Winston Churchill, Nye Bevan, Iain Macleod, Enoch Powell, Michael Foot - you didn't have to agree with their message to value the fact they represented the best traditions of a political rhetoric that stretched back to the days of William Pitt, Edmund Burke, Charles James Fox and beyond.

Contrast those great speeches of the past with this effort of the last Liberal Party conference, though the oratory at the Labour and Conservative conferences was no better.

For in the peroration of his speech, Charles Kennedy - heir to Gladstone, Asquith and Lloyd George - attempted to enthuse his listeners with the following set of verbless sentences, platitudes and sound-bites: '225 days. Then a stark choice. A serious choice. And we, increasingly, are the winning choice. Because all we say and all we do is based on those fundamentals. Freedom. Fairness. Trust. That is Liberal Democracy.'

In the last nine sentences of his speech, Kennedy averaged fewer than four words per sentence. That's not oratory, but rather a series of bland advertising slogans of a sort that would have had Winston Churchill jeered out of the hall.

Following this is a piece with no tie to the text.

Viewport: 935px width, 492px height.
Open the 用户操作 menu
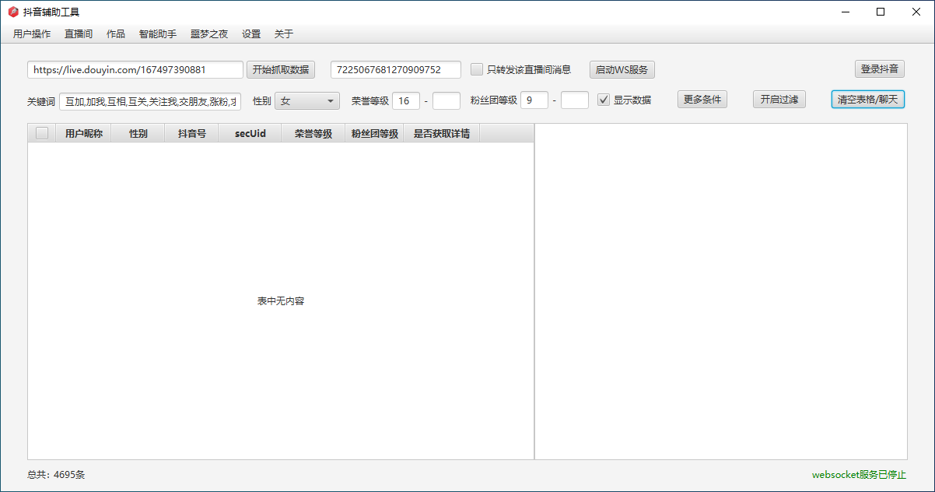tap(32, 34)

Yet under Mr Hoon's proposals, it will be us who are fined for failing to respond, rather than modern politicians for being pathetic shadows of their predecessors.

There is doubtless a Treasury agenda behind much of this, as there nearly always tends to in new initiatives emanating from this Government. The fines that will be levied on us for not voting will be payable to local councils, thus saving central government money it would otherwise have to pay to the councils.

But my strongest objection is that it is fundamentally undemocratic. The point of democracy is allowing people not to conform if they do not wish to. The compulsory vote will be a form of nationalisation of politics, more reminiscent of Eastern Europe.

New Labour piously tells us that is part of our civic duty to vote, and that universal franchise was hard-won and thus ought to be exercised. The early 20th century struggles of the suffragettes are regularly trotted out by modern politicians to encourage women to vote.

Yet at the same time the Government is - especially in its policies on crime, education, immigration and welfare - breaking up precisely that sense of civic pride and duty that in the Fifties produced such high electoral turnouts.

The suffragettes might have won votes for women in 1918, but if elderly ladies in council blocks are scared of leaving their flats to walk to the polling stations, they will be fined.

It is the politicians and not ordinary Britons who have betrayed the legacy of the Pankhursts and the best traditions of British democracy.